begin TEXT BLOCK

Talking Writing and Publishing on Stark Reflections

Back in April I stayed awake until 1:00 AM and recorded an hour-long chat with for Mark Leslie Lefebvre’s Stark Reflections podcast. It went live last week, and over the course of the interview we tackle many writing and publishing topics, including my start as an RPG publisher in the pre-Kindle days of the early 2000s.

One thing I dig about Stark Reflections is Mark’s habit of ending every interview by reflecting on the things he can take away and apply to his own practice as a writer/publisher. It’s possible one of my own reflections is “don’t do interviews at 1:00 AM”, because oh wow, I was getting a big loopy towards the end, but such is the curse of writing and publishing in a different time zone to the vast majority of your contemporaries.

Check it out on the Stark Reflections website.

Here’s the summary of what we cover:

  • Peter being a night owl who is most comfortable starting to write at about 10 PM at night and working through the night
  • How, through necessity with a regular life schedule, Peter will get the writing done first thing in the morning
  • Peter having wanted to be a writer since he was quite young
  • The way that most of the work he has taken on in his life has been somehow affiliated with the writing world
  • Describing the Gold Coast of Australia as Miami with slightly less charm
  • The undergraduate degree focus which mostly avoided genre fiction
  • How you can never escape poetry once you’ve done it, even years later being introgued as “Peter the Poet”

end TEXT BLOCK
begin DATASET ENTRIES

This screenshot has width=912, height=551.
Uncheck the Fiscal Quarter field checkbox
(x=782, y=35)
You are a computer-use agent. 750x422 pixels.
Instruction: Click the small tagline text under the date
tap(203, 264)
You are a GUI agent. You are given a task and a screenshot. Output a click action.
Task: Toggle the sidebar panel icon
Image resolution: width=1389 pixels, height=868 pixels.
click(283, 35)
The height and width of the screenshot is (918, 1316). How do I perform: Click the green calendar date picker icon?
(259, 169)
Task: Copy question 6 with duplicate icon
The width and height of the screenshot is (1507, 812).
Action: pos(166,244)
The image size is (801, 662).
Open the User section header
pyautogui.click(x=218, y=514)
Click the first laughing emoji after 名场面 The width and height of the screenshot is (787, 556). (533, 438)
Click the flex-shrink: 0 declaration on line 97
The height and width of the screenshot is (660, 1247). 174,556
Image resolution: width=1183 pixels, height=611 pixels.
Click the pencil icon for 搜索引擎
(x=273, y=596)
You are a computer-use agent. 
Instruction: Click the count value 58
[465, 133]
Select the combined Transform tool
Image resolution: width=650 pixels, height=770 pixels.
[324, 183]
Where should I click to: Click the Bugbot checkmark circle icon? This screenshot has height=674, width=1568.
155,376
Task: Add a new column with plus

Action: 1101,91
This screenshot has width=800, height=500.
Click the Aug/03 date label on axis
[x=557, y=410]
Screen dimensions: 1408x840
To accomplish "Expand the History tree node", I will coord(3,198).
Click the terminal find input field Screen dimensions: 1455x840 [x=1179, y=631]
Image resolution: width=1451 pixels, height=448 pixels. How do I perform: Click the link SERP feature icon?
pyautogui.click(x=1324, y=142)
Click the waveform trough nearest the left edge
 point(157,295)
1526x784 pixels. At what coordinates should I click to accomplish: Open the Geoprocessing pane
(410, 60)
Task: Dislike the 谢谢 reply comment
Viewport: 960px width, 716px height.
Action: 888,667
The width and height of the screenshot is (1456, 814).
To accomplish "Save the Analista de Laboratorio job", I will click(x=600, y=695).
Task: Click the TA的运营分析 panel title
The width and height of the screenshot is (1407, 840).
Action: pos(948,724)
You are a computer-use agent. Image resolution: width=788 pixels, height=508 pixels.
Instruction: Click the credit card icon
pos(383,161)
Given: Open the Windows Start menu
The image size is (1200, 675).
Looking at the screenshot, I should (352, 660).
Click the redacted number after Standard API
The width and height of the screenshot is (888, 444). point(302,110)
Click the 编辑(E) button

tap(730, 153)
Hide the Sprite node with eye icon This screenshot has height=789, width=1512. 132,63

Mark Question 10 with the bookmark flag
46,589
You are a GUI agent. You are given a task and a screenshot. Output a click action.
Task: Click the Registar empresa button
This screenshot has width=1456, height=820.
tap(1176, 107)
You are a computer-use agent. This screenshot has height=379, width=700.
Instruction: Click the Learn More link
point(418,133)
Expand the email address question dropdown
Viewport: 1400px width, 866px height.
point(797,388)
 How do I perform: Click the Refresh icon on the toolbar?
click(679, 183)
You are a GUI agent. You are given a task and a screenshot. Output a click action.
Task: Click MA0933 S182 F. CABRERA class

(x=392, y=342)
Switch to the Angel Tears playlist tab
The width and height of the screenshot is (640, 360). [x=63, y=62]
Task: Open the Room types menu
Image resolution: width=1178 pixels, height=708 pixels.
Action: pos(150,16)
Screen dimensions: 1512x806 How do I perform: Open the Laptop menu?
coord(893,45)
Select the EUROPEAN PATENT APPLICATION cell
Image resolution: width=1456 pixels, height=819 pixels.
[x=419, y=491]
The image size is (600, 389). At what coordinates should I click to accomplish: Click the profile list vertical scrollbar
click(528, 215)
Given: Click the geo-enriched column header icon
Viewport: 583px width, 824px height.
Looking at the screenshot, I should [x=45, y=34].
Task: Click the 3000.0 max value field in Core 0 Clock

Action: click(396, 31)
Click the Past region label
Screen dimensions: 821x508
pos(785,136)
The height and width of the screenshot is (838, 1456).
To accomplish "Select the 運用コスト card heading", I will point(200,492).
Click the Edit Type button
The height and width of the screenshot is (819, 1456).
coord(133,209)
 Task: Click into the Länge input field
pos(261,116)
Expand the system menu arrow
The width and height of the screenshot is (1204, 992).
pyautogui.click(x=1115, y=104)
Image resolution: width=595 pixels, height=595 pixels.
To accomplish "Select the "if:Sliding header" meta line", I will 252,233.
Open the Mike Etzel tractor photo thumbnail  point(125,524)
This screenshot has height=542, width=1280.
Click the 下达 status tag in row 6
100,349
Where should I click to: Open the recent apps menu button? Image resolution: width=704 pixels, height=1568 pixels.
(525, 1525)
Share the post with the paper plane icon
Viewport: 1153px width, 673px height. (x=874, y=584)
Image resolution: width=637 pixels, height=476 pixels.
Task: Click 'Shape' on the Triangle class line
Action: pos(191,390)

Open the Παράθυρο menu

end DATASET ENTRIES

THE TASKS >>
**1.** In the podcast post, how does Peter describe the Gold Coast of Australia?
**2.** Retype everything in the podcast post from "Talking Writing and" down to "of your contemporaries.".

TASK-BY-TASK RESULTS >>
**1.** As Miami with slightly less charm.

**2.**
Talking Writing and Publishing on Stark Reflections

Back in April I stayed awake until 1:00 AM and recorded an hour-long chat with for Mark Leslie Lefebvre’s Stark Reflections podcast. It went live last week, and over the course of the interview we tackle many writing and publishing topics, including my start as an RPG publisher in the pre-Kindle days of the early 2000s.

One thing I dig about Stark Reflections is Mark’s habit of ending every interview by reflecting on the things he can take away and apply to his own practice as a writer/publisher. It’s possible one of my own reflections is “don’t do interviews at 1:00 AM”, because oh wow, I was getting a big loopy towards the end, but such is the curse of writing and publishing in a different time zone to the vast majority of your contemporaries.